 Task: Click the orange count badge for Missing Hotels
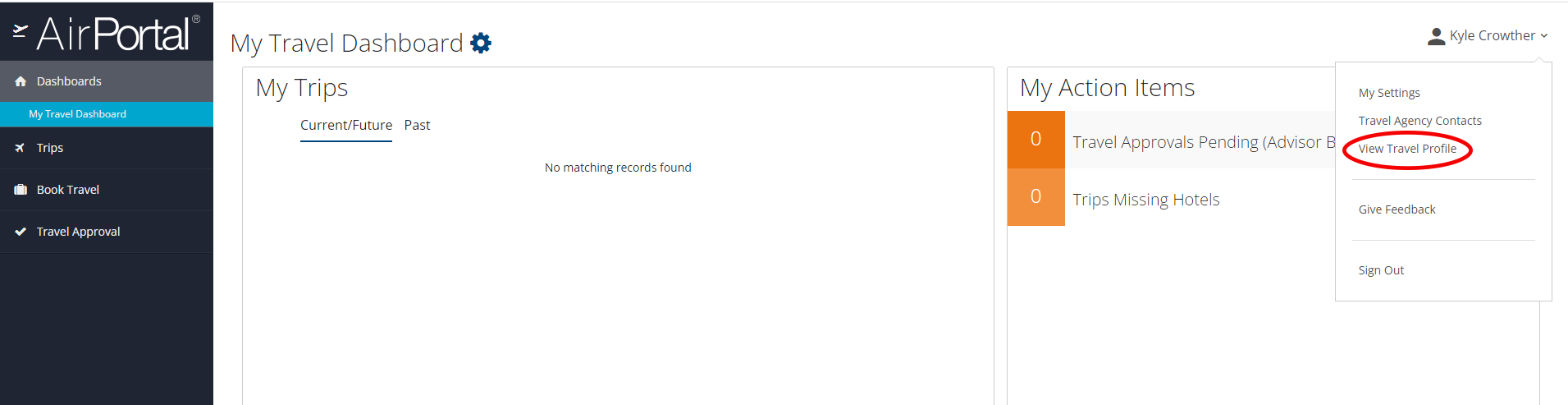[1035, 197]
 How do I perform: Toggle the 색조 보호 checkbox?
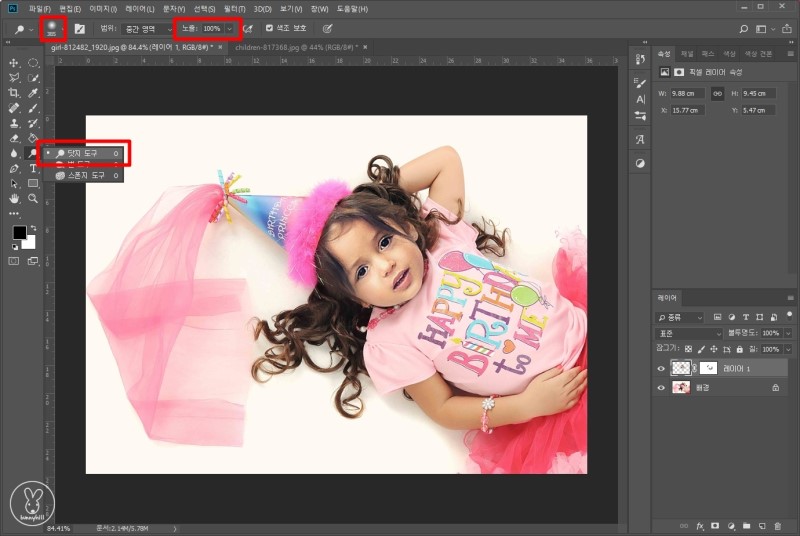pyautogui.click(x=268, y=29)
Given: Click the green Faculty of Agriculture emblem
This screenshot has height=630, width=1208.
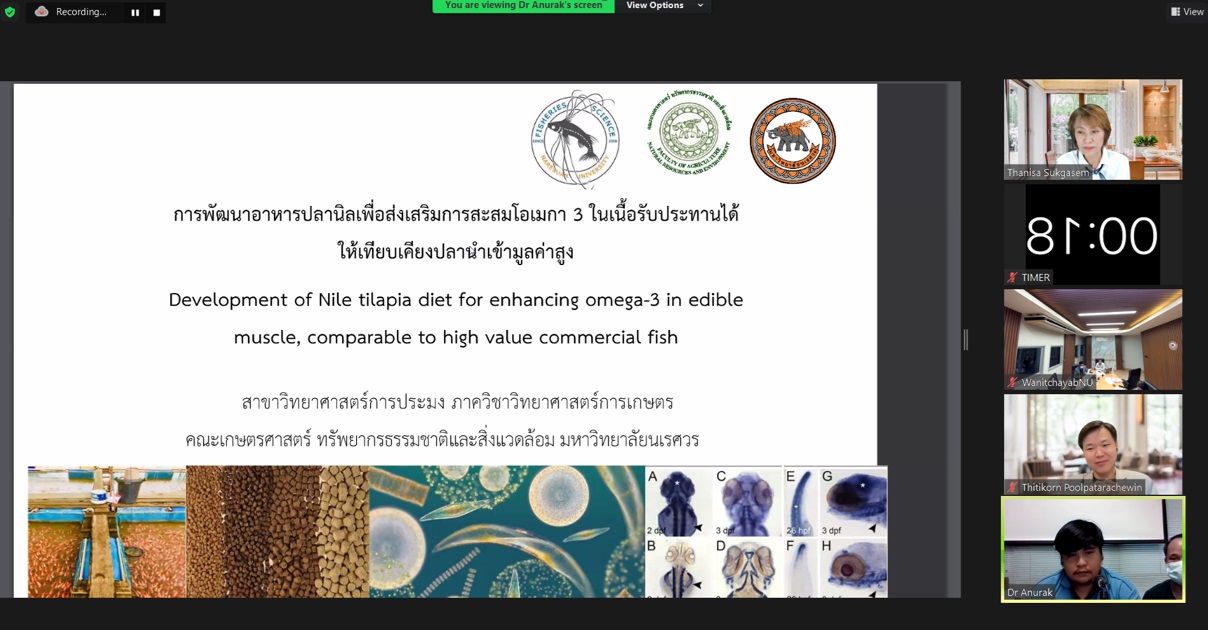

++++++++++

● **About this exercise**
Would you reproduce the listing above in full and exactly, without its pictures?

● **Answer to this problem**
 Task: Click the orange count badge for Missing Hotels
[1035, 197]
 How do I perform: Toggle the 색조 보호 checkbox?
pyautogui.click(x=268, y=29)
Given: Click the green Faculty of Agriculture emblem
This screenshot has height=630, width=1208.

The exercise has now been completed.